Hızlı bir benimsenmeyle yükselişe geçen DeFi, birçok kişi için fırsat alanı olurken; kötü niyetli kişilerin de oyun alanı oldu.
Kripto para piyasasındaki hack ve ağ saldırılarında özellikle geçtiğimiz yıl büyük bir artış yaşandı. Projelerin ağ güvenliğini sağlamakta zorluk çekmeleri, yatırımcıların güven kaybına neden oluyor. Özellikle milyon dolarlık sektör haline gelen DeFi’daki platformlar, bünyelerinde barındırdıkları kripto paraları korumakta zorluk çekiyorlar. Kripto dünyası her ne kadar önlemlerini alsa da güvenlik konusunda tam anlamıyla yeterli olamadı. Büyük şirketlerin güvenlik açıklarını gidermek için çalışmaları devam ediyor.
İhtiyaçlar Hiyeraşisi’nin DeFi’daki Yansıması
Cointelegraph Türkiye‘den Hazal Orta‘nın hazırladığı habere göre, Maslow’un İhtiyaçlar Hiyerarşisi’nin ikinci basamağını oluşturan “Güvenlik”, DeFi’da önemli bir role sahip.
Maslow’a göre, insanlığın ihtiyaçlarının bir hiyerarşisi bulunmak zorunda. Bu hiyerarşi ise şu şekilde sıralanıyor:
- Fizyolojik İhtiyaçlar,
- Güvenlik İhtiyacı,
- Sevgi/Aitlik İhtiyacı,
- Saygı/Statü İhtiyacı,
- Kendini Gerçekleştirme İhtiyacı
Yapı olarak tamamlanan ve piyasada kabul gören DeFi için artık ikinci basamağı atlatmanın vakti. Geçtiğimiz yıl yaşanan hack saldırıları, milyonlarca kullanıcıya uğraşmayı başaran DeFi’ın atlatması gereken ciddi bir adım.
Siber güvenlik denildiğinde akla gelen büyük isimlerin başında ESET ve Kaspersky gibi tüm dünyanın tanıdığı dijital güvenlik şirketleri var. Cointelegraph Türkiye de, her iki şirketle ortaya çıkan suistimalleri ve kullanıcıların bunlara karşı ne gibi önlemlerle alabileceği hakkında görüşler aldı.
Uzmanların Gözünden Güvenlik Sorunları
Blokzincir teknolojisinin beraberinde getirdiği avantajlar, herhangi bir saldırı durumunda dezavantaja dönüşebiliyor.

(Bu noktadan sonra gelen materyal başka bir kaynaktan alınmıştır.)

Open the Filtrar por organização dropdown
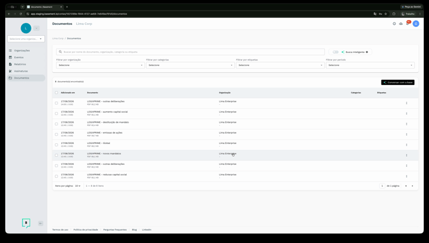 101,65
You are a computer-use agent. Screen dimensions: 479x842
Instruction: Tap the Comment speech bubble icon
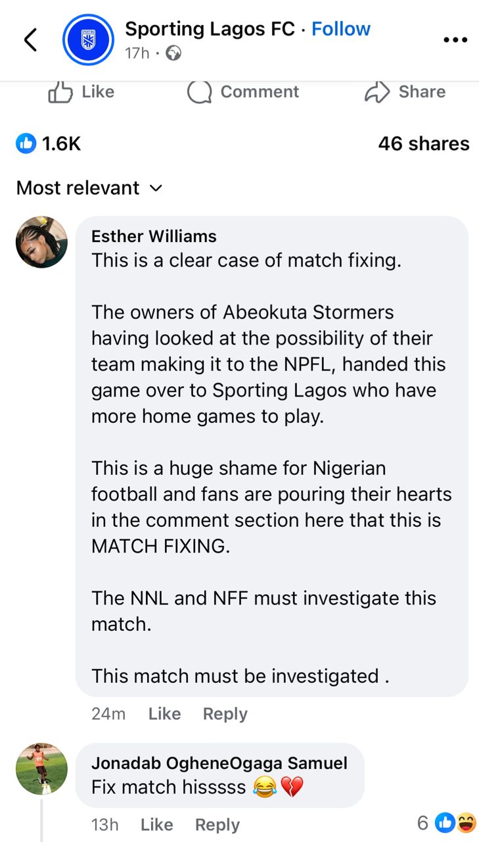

Merkeziyetsiz yapısı nedeniyle blokzincir teknolojisinin en büyük sorunlarından biri takip edilemez olması.
İnternete bağlandığımız her an bir tehditin ortasında olduğumuzu belirten ESET Türkiye Bilgi Güvenliği Uzmanı Ulaşcan Şahin‘e göre; ister bir metaverse projesi olsun ister MetaMask gibi cüzdan ile bağlandığımız bir merkeziyetsiz borsa, kullanıcının bunlardan herhangi birine bağlanmak istediğinde karşı tarafın sunucusuna bir takım verilerinin gönderildiğini bilmesi gerektiğinin altını çiziyor. Aslında bunlar, sanal ortamdaki parmak izi gibi düşünülebilir. Çoğunlukla karşılaşılan durum da bu parmak izlerinin saldırganlar tarafından ters bağlantı ya da oltalama yöntemleriyle ele geçirilmesinden kaynaklanıyor.
Kaspersky’nin Baş Veri Bilimcisi Vladislav Tushkanov ise en ciddi tehdidin, bir kişinin sahip olduğu tüm kripto varlıklarının tek merkezde toplanması olduğunu söylüyor. Çoğu proje Ethereum ekosistemini kullandığından, bir kişinin tüm eşyaları aynı cüzdana bağlı olabilir. Bu senaryoda kişisel anahtara olan erişimin kaybedilmesi, diğer varlıkların kaybedilmesi anlamını da taşıyabilir. Tushkanov, kullanıcıların cihazlarının güvenliği ve key storage drive (KSD) konusunda çok dikkatli olmaları gerektiğine vurgu yaparak, olası kimlik avı saldırılarına karşı daima tetikte olunmasının hayati önem taşıdığını vurguladı.
Uzmanlar, saldırılardan kurtulabilmenin genel olarak en başında, kişisel farkındalığı artırmanın olduğu konusunda hemfikir. Ayrıca, kullanılan borsaların, cüzdanların ve benzer platformların saygın olanlardan tercih edilmesi de saldırılara karşı bir güvenlik önlemi.
Bu makale yatırım tavsiyesi veya önerisi içermemektedir. Her yatırım ve alım satım hareketi risk içerir ve okuyucular karar verirken kendi araştırmalarını yapmalıdır.